━━━ Records to process

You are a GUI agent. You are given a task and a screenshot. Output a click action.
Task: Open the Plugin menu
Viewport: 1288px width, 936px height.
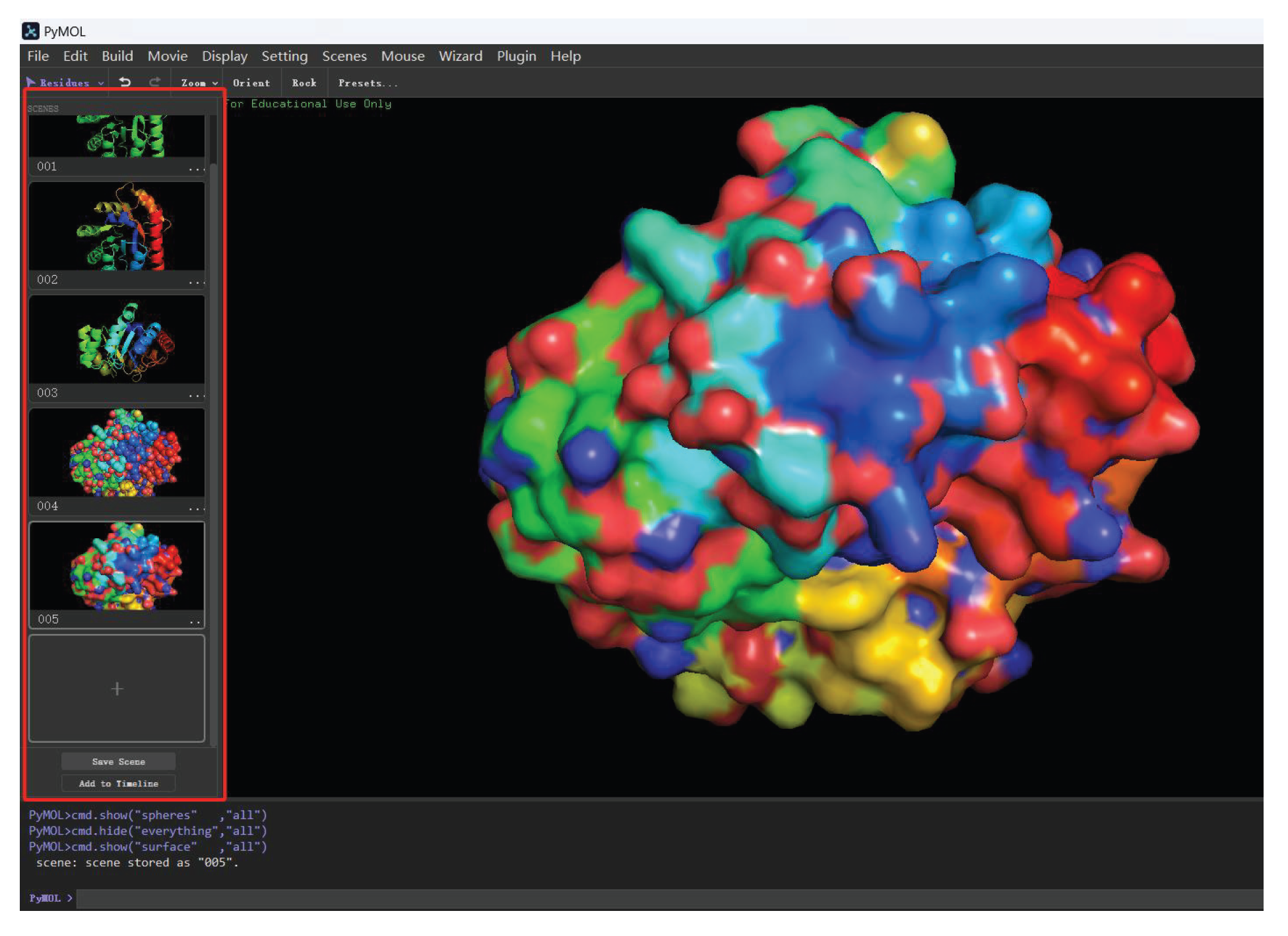tap(516, 56)
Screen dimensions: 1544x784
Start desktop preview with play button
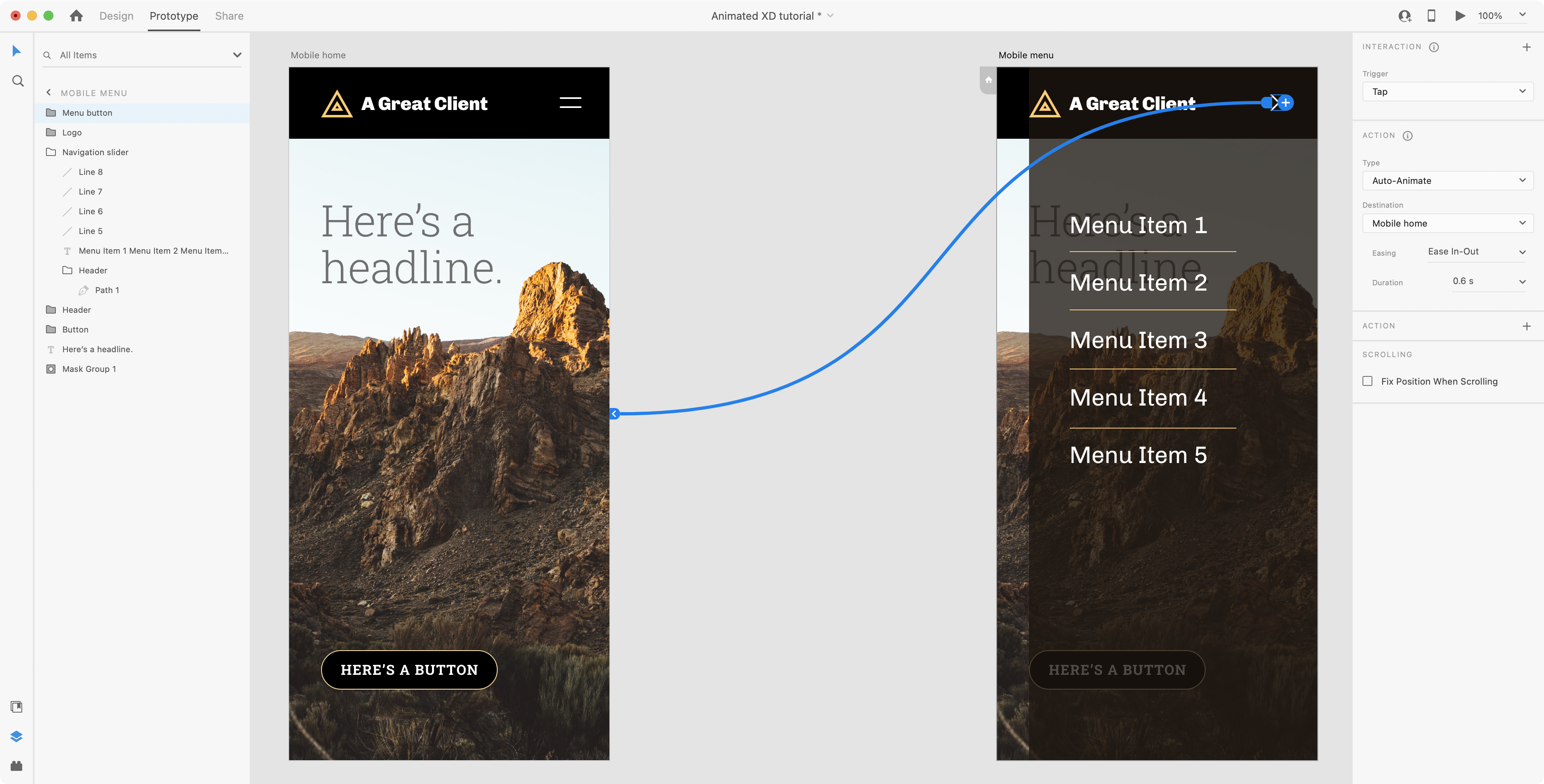coord(1460,16)
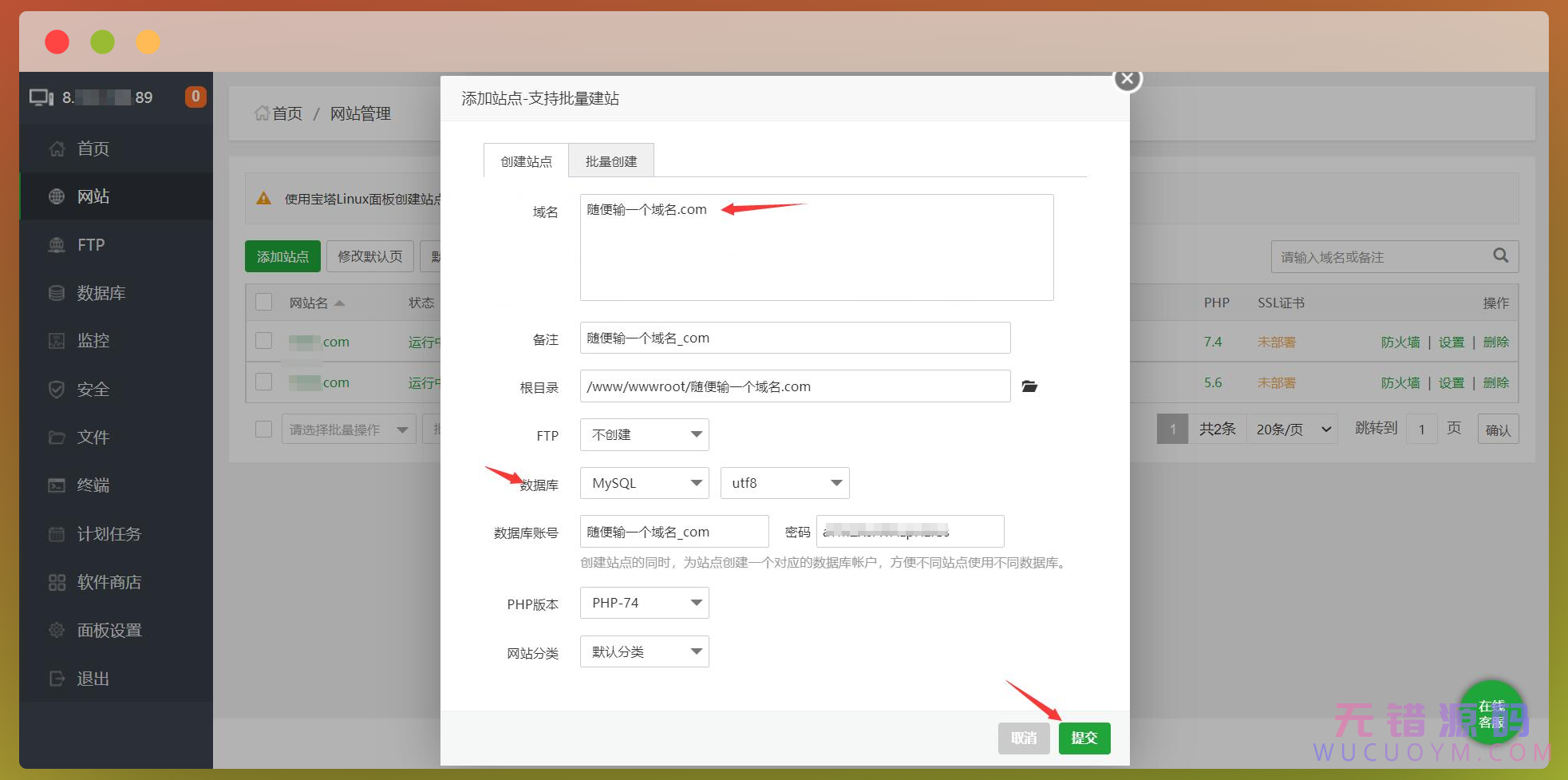Open the 终端 terminal panel

[92, 485]
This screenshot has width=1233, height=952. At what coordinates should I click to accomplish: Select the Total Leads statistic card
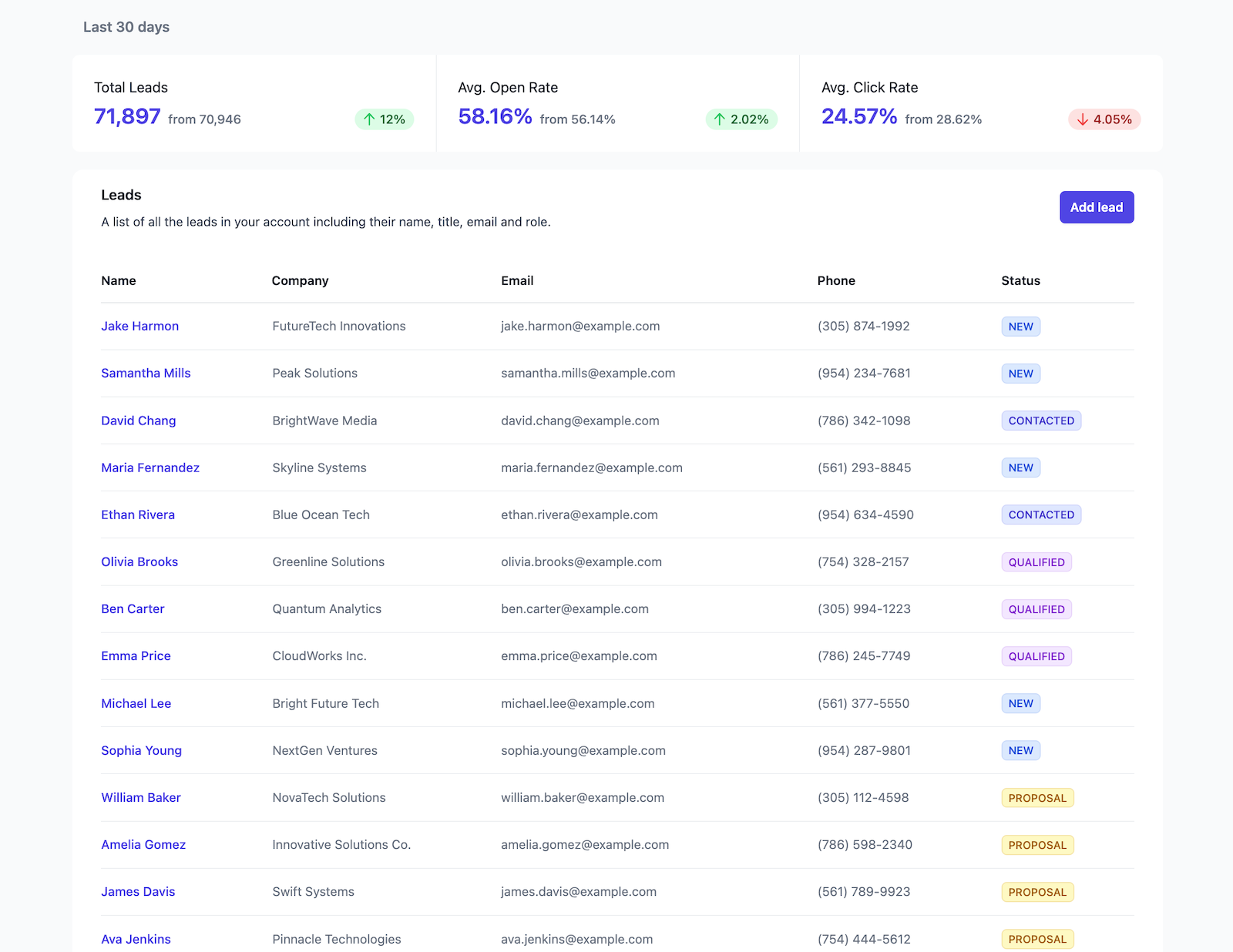click(254, 103)
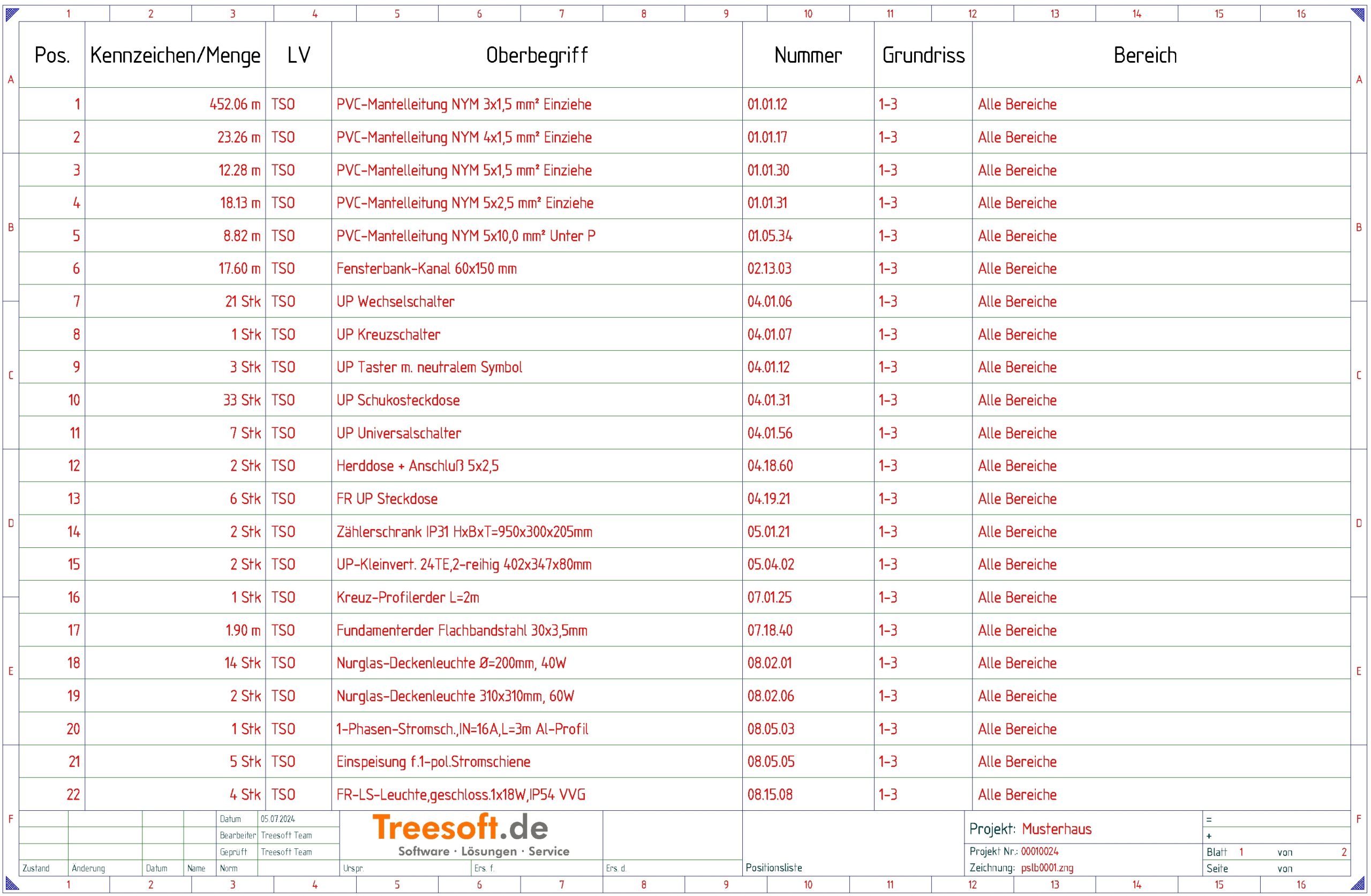The width and height of the screenshot is (1371, 896).
Task: Click the Fensterbank-Kanal 60x150 mm row
Action: [x=426, y=268]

━━━━━━

What is needed:
Give the data again exactly, without pictures.

Answer to this exercise:
You are a GUI agent. You are given a task and a screenshot. Output a click action.
Task: Open the Plugin menu
Viewport: 1288px width, 936px height.
tap(516, 56)
Screen dimensions: 1544x784
Start desktop preview with play button
coord(1460,16)
Open the 终端 terminal panel

[92, 485]
This screenshot has width=1233, height=952. At what coordinates should I click to accomplish: Select the Total Leads statistic card
click(254, 103)
The width and height of the screenshot is (1371, 896).
Task: Click the Fensterbank-Kanal 60x150 mm row
Action: [x=426, y=268]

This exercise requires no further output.